Il s'engage pour l'accessibilité dans les petites communes

Paraplégique à 22 ans, l'élu a créé une charte et un « kit d'accessibilité » à moindre coût pour inciter les petites communes à s'engager.

Emmanuel Guillemain d'Echon
Illustration
Yann Jondot, premier adjoint au maire de Langoëlan (Morbihan, 420 habitants) : " Il est plus facile de gravir le Kilimandjaro (5 895 mètres) que d'accéder à la préfecture en fauteuil. "
Quand Yann Jondot devient maire, en 2014, c’est un des rares édiles en fauteuil roulant à accéder à cette fonction. Problème : la mairie, il ne peut pas y accéder. La loi handicap a été votée en 2005 mais peu appliquée. Les agendas d’accessibilité programmée permettent de repousser encore de dix ans la mise en accessibilité des bâtiments publics. Pas question, pour le nouvel élu, d’attendre encore ; il décide de s’attaquer au problème, tout en tenant compte du manque de moyens des petites communes comme la sienne.

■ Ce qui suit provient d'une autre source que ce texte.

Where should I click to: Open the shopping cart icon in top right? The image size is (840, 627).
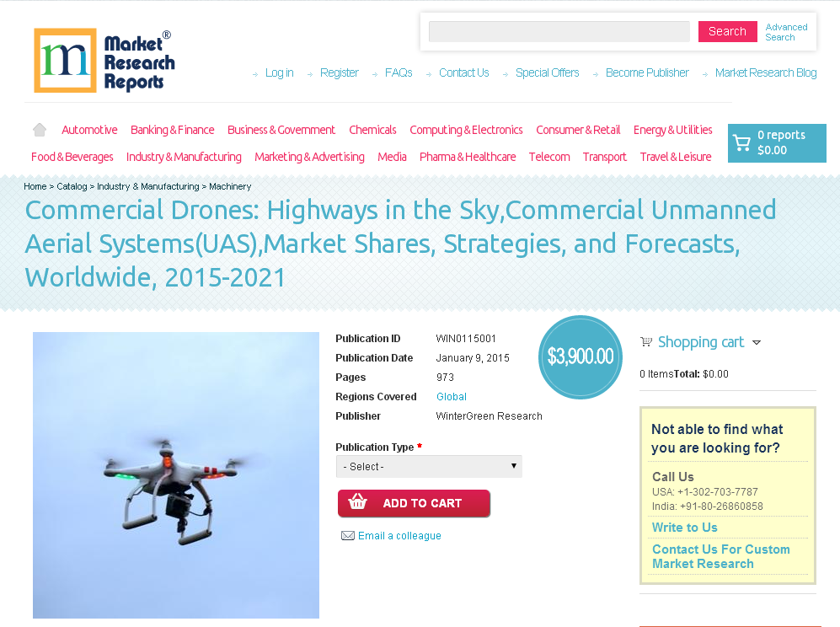pyautogui.click(x=741, y=142)
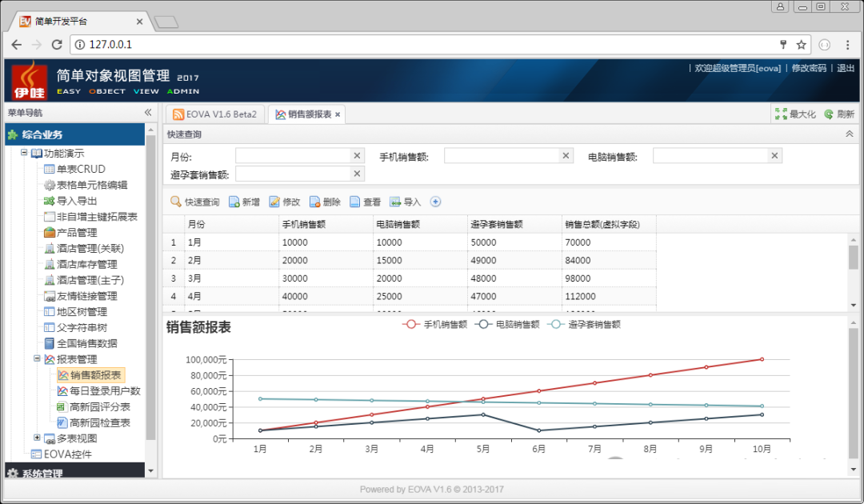Click the 查看 view record icon
The image size is (864, 504).
(355, 202)
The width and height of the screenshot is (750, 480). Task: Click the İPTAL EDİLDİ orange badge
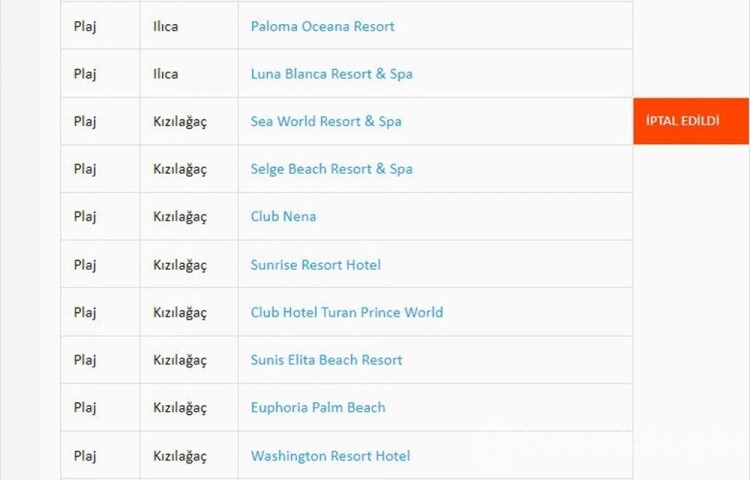point(691,121)
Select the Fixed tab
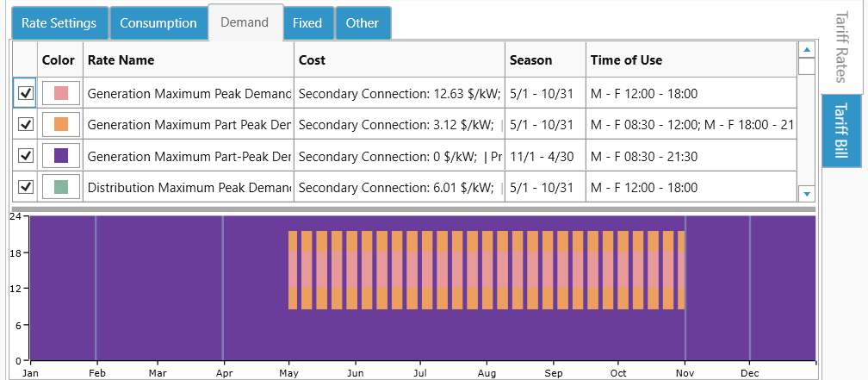 pyautogui.click(x=307, y=23)
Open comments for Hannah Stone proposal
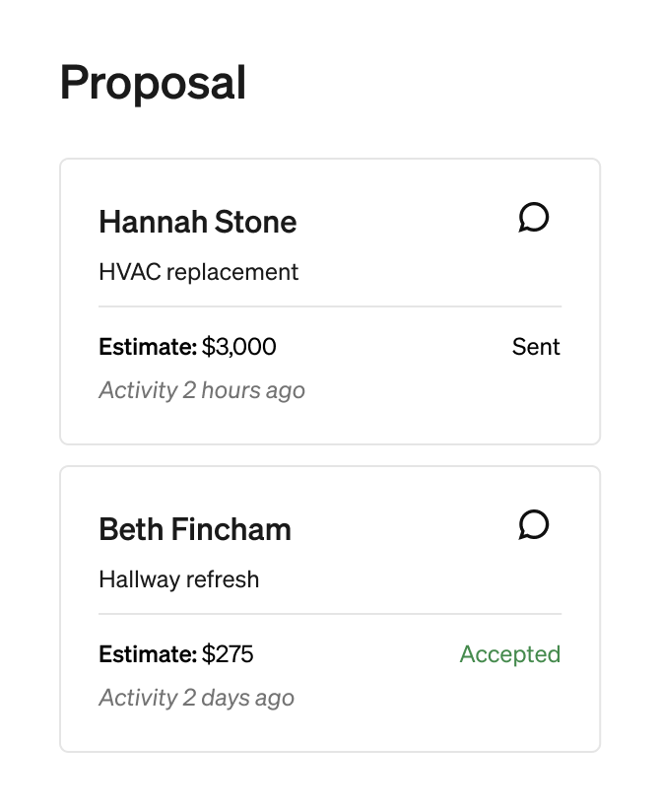661x812 pixels. [533, 218]
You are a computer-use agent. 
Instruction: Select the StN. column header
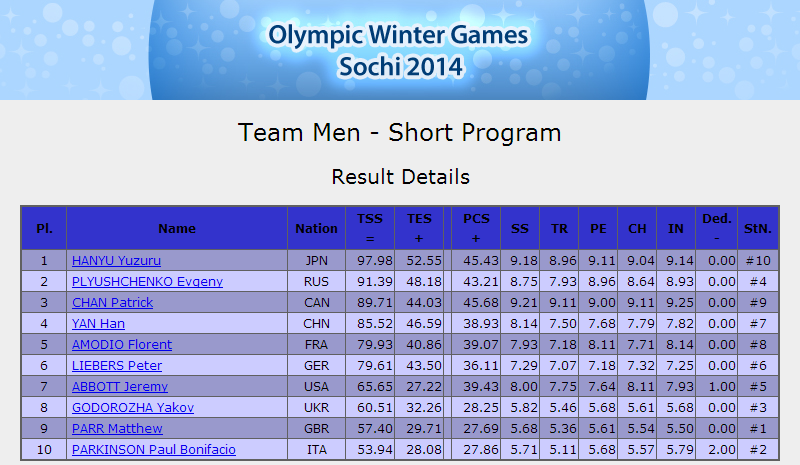[x=758, y=228]
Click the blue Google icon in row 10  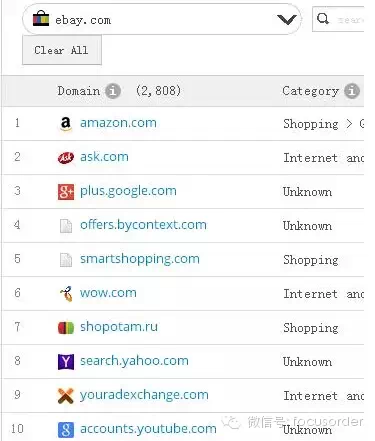[66, 430]
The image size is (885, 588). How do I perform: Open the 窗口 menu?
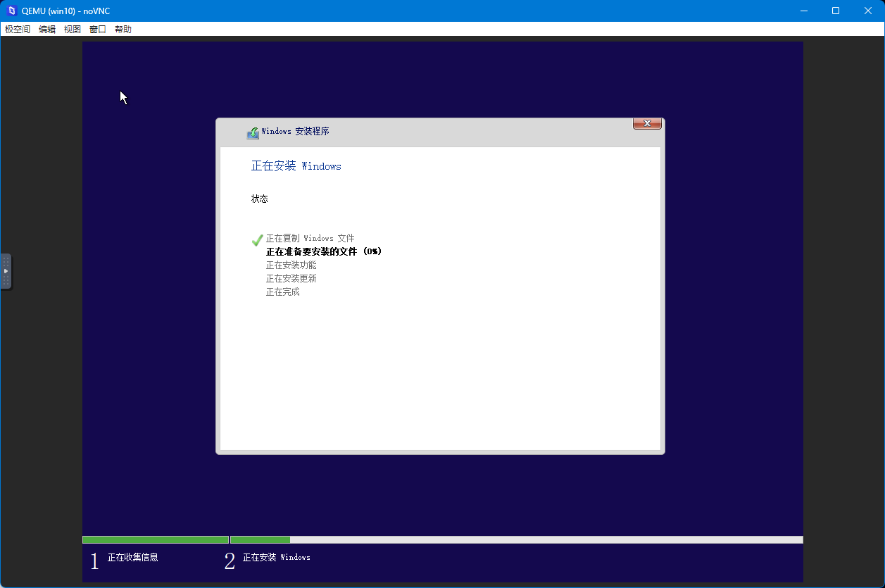[98, 30]
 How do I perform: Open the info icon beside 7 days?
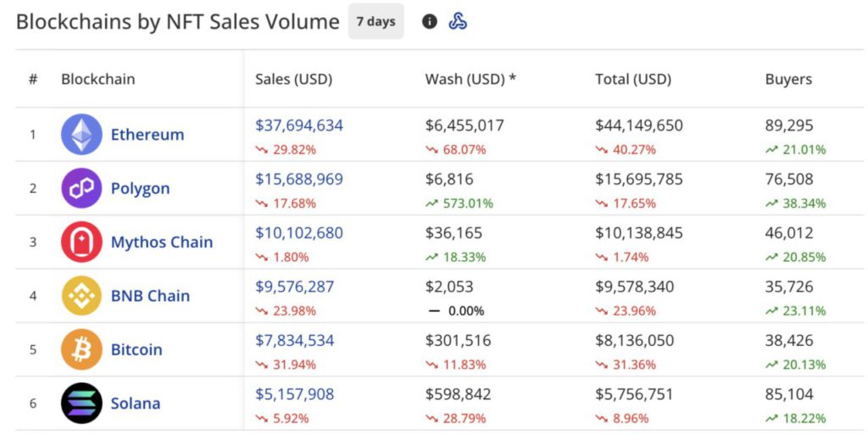pos(430,22)
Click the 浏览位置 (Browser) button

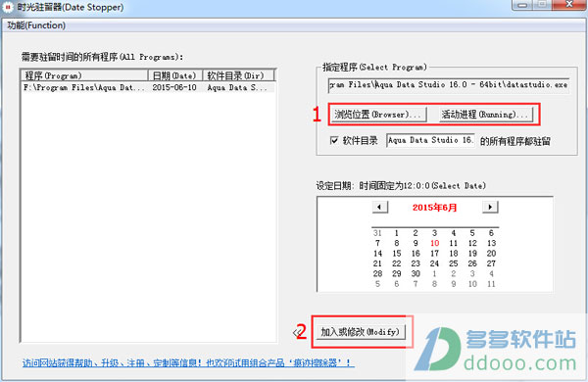pos(378,115)
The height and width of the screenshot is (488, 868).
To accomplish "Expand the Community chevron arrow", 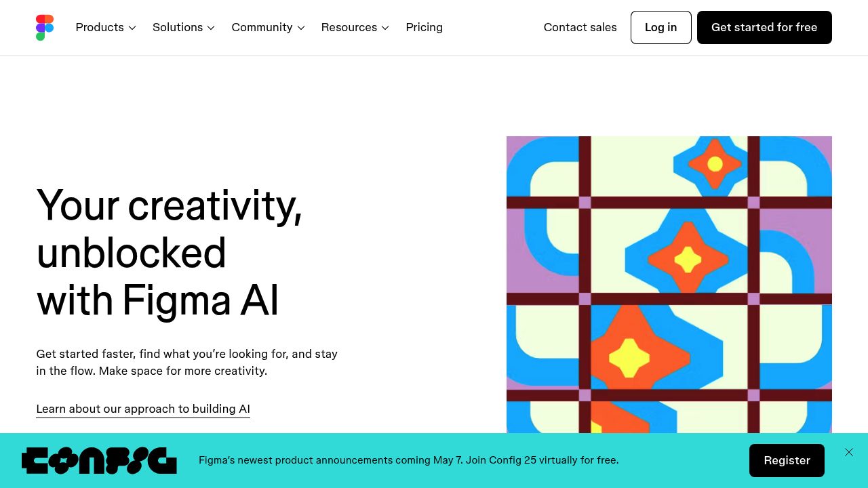I will click(301, 28).
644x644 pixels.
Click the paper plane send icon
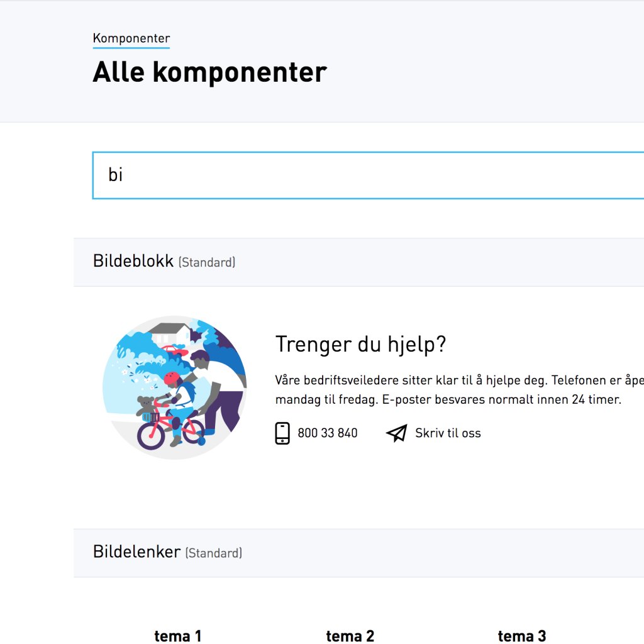[x=396, y=433]
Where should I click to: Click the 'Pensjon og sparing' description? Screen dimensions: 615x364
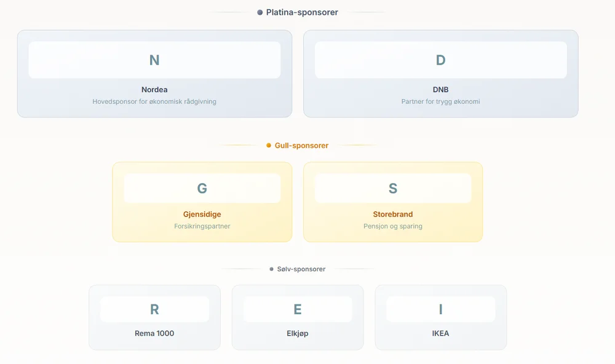[x=393, y=226]
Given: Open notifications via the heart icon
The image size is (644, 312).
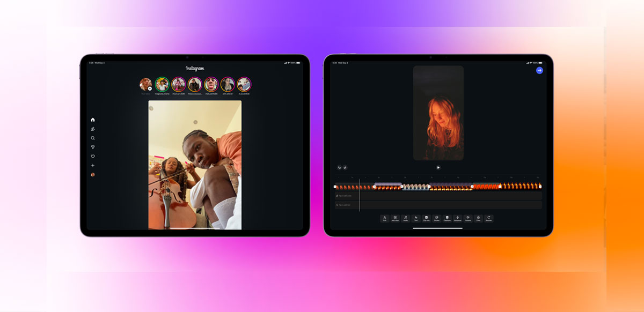Looking at the screenshot, I should (93, 156).
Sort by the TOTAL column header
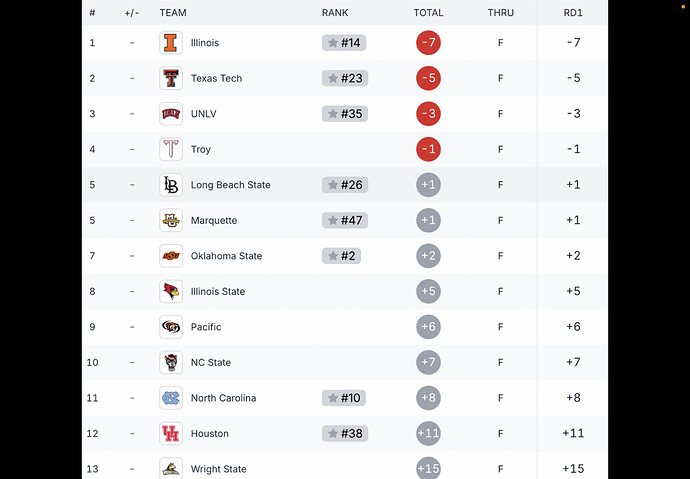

Il enchaîne les coups médiatiques pour faire connaître sa cause : en 2017, ce sportif handisport de haut niveau fait l’ascension du Kilimandjaro, le plus haut sommet africain, pour «montrer qu’il est plus facile de gravir 5 895 mètres que d’accéder à la préfecture » en fauteuil. Son dynamisme est vite remarqué. Il est nommé ambassadeur à l’accessibilité par l’Association des maires et présidents d’EPCI de Bretagne, avant d’être nommé, en 2018, ambassadeur national par la secrétaire d’État en charge des Personnes handicapées, Sophie Cluzel.

Cette visibilité lui permet de mettre en place des solutions efficaces et pragmatiques à grande échelle : il propose d’abord aux élus voisins de venir les voir pour évaluer la situation de leur commune, et de signer une charte de l’accessibilité qui les engage à agir.
 

Un déclic pour les élus

Première étape : une visite de la commune… en fauteuil roulant, pour le maire qui reçoit aussi, afin qu’il se rende compte par lui-même des problèmes qui peuvent se poser au quotidien. Les agents des services techniques et les habitants en situation de handicap sont conviés. À la suite de la visite, un autocollant évaluant le score de la commune est apposé sur le panneau d’entrée de la commune.

Yann Jondot leur propose aussi des «kits d’accessibilité » afin d’améliorer la vie des personnes handicapées sans réaliser de gros travaux (lire ci-dessous). Le plus emblématique est une rampe mobile et légère qui permet de passer une ou deux marches en fauteuil et peut se porter à la main. «À Langoëlan, il aurait fallu 80 000 euros pour aménager nos quatre chapelles,  ouvertes un jour par an ; la rampe nous a permis de les ouvrir pour 1 000 euros », explique l’élu. De plus, elle peut servir pour les autres bâtiments publics.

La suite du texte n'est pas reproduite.